Flawed Assumptions Behind High Deductible Plans Leave Consumers Paying More
By Consumers for Quality Care, on August 6, 2018
The prevalence of high deductible health care plans has largely been propelled by the idea that consumers would be more responsible with their health care spending if they had a larger stake in it. The logic assumes consumers know what kind of care is necessary and what is superfluous. The reality of how consumers use high deductible plans is more complex, New York Times reports.
A body of research — including randomized studies — shows that people do in fact cut back on care when they have to spend more for it. The problem is that they don’t cut only wasteful care. They also forgo the necessary kind.
When they do seek care, consumers often take their doctor’s advice, both on what care to receive and where to receive it.
A recent study by the National Bureau of Economic Research shows that consumers often weigh their doctor’s advice over comparison-shopping, even for elective, non-emergency procedures. Often, patients go to higher-cost facilities – the study examined patients who received M.R.I.s – which their doctors had recommended.
“Many patients are going to very expensive providers when lower-price options with equal quality are available,” said Zack Cooper, a health economist at Yale and a co-author of the study. Though patients seem to follow the advice of their doctors on where to go, their doctors don’t have all the information on hand to make the best decisions for the patient either.
Comparison-shopping could save consumers money. Yet, the study found that less than 1 percent of patients used price comparison tools to shop around for their M.R.I.s.
If patients went to the lowest-cost M.R.I. that was no farther than they already drove, they’d save 36 percent. Savings rise if they’re willing to travel farther. Within an hour’s drive, for example, savings of 55 percent are available.
Still, comparison-shopping is rarely straightforward. Ateev Mehrotra, who teaches health care policy and medicine at Harvard, realized just how hard pricing a procedure can be, when his daughter needed surgery. Despite Mherota’s understanding of the country’s health care system, it went terribly.
Roundabout calls, incomplete information from his insurer, and $200 consultation visits to acquire surgery estimates thwarted Mehrotra’s attempts.
One month into our price-shopping effort, all we knew was that the ophthalmologist’s fee would be in the $452 to $1,007 range, and the total surgery would cost much more.
Frustrated, Mehrotra gave up and scheduled his daughter’s surgery. He believes his experience is ubiquitous:
My colleagues and I have found that most people can’t successfully shop for care, and that offering people a price transparency website doesn’t help them switch to lower-cost providers and doesn’t decrease health care spending.
Moreover, when emergencies strike, consumers often don’t have the time, flexibility, or mental capacity to comparison shop.
People don’t know what care they need, which is why they consult doctors. There’s nothing inherently wrong with relying on doctors for medical advice. They’re trained experts, after all. But it runs counter to the growing trend to encourage people to make their own judgments about which care, at what level of quality, is worth the price — in other words, to shop for care.
Mehrotra says that before we can expect consumers to shop around for cheaper care, we need to make it easier for consumers to do so.

Exercise aim: Reproduce verbatim the passage of the article on high deductible health plans that lies between "One month into" and "health care spending.", inclusive.

(Rows from a data collection)

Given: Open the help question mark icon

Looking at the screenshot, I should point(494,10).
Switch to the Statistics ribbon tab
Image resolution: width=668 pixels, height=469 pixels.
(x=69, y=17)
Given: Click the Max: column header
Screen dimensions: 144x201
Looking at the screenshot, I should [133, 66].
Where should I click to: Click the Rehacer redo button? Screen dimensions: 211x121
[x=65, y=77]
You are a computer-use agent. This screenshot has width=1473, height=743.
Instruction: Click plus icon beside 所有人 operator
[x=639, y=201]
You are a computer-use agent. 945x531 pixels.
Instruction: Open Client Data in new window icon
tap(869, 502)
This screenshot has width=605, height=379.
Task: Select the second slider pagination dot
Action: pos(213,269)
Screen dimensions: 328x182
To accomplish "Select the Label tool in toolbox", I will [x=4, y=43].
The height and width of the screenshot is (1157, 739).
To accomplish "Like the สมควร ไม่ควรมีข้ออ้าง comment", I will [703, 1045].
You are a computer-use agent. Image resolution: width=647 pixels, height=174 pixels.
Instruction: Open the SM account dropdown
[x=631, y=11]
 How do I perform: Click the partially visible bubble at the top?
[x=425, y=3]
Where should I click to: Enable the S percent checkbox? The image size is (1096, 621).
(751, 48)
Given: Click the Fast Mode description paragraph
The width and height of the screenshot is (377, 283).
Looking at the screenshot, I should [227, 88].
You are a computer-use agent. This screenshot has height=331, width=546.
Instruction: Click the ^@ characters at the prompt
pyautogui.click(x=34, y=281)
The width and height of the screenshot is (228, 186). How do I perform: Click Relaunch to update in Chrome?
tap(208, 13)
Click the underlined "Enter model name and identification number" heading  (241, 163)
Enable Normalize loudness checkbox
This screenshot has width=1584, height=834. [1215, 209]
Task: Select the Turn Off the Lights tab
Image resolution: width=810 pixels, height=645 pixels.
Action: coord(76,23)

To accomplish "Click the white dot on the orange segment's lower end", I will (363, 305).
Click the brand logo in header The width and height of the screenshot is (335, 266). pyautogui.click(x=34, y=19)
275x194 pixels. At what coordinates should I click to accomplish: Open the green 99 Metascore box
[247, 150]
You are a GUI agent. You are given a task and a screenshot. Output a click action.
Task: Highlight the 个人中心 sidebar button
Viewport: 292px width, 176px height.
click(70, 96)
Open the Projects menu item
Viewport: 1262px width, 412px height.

Response area:
One month into our price-shopping effort, all we knew was that the ophthalmologist’s fee would be in the $452 to $1,007 range, and the total surgery would cost much more.
Frustrated, Mehrotra gave up and scheduled his daughter’s surgery. He believes his experience is ubiquitous:
My colleagues and I have found that most people can’t successfully shop for care, and that offering people a price transparency website doesn’t help them switch to lower-cost providers and doesn’t decrease health care spending.